Hannah: Wouldn’t you be delighted to spoon your matzah ball soup out of a bowl with a picture of my grandmother’s dreidel awaiting your gaze?

Daci: Here’s the problem — all of the Hanukkah stuff is so literal. Everything has to have a dreidel, a menorah, or a Jewish star.

Lindi and Hannah (and anyone who’s ever shopped for Hanukkah goods *in spirit*): YES.

Daci: Christmas gets snowflakes! And plaid! And wreaths!

Hannah: Why are wreaths for Christmas? They’re dead branches in a circle with the option of an attached sparkly thing. Why does Christmas have a monopoly on all things generically winter?

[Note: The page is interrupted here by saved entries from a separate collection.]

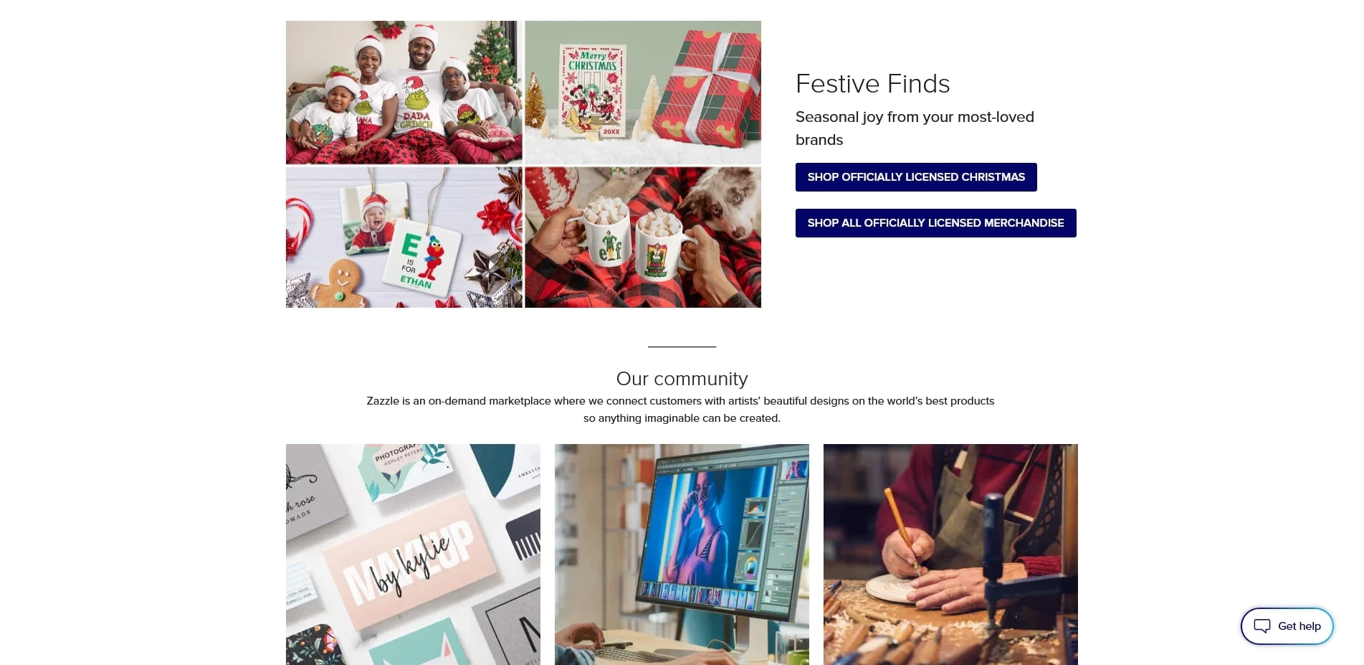Viewport: 1364px width, 665px height.
Task: Click the red plaid wrapped gift box
Action: tap(707, 86)
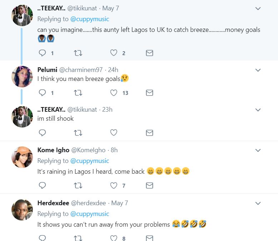Send Kome Igho's tweet via direct message
This screenshot has width=278, height=241.
click(x=150, y=185)
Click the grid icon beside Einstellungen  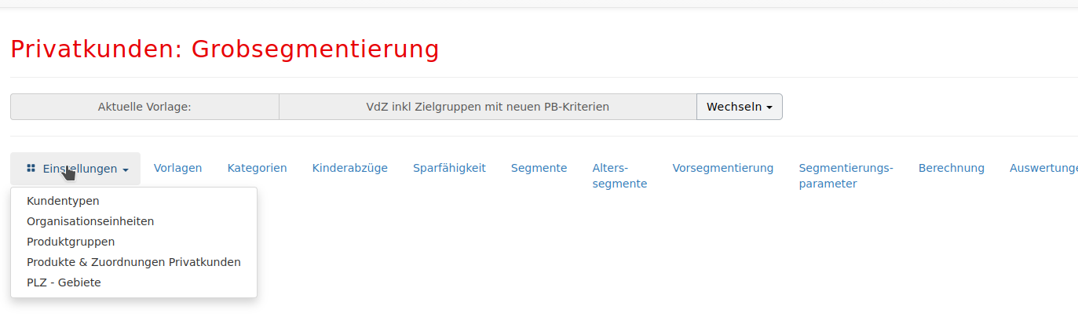(x=31, y=168)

Lindi: I think we’re just forcing Hanukkah decorations to be a thing because of the circumstances of the season.

Hannah: That’s true. Maybe we are forcing it. Just kidding. We are 100% definitely forcing it.

Lindi: But fuck it. In a world where everything is shitty, let’s force it and celebrate a holiday that is actually not that important.

Daci and Hannah: Amen.

Lindi: So what do we want? We don’t want re-categorized blue and white shit—

Daci: —and we don’t want super-literal dreidels and menorahs.

Lindi: Are we just complaining to complain?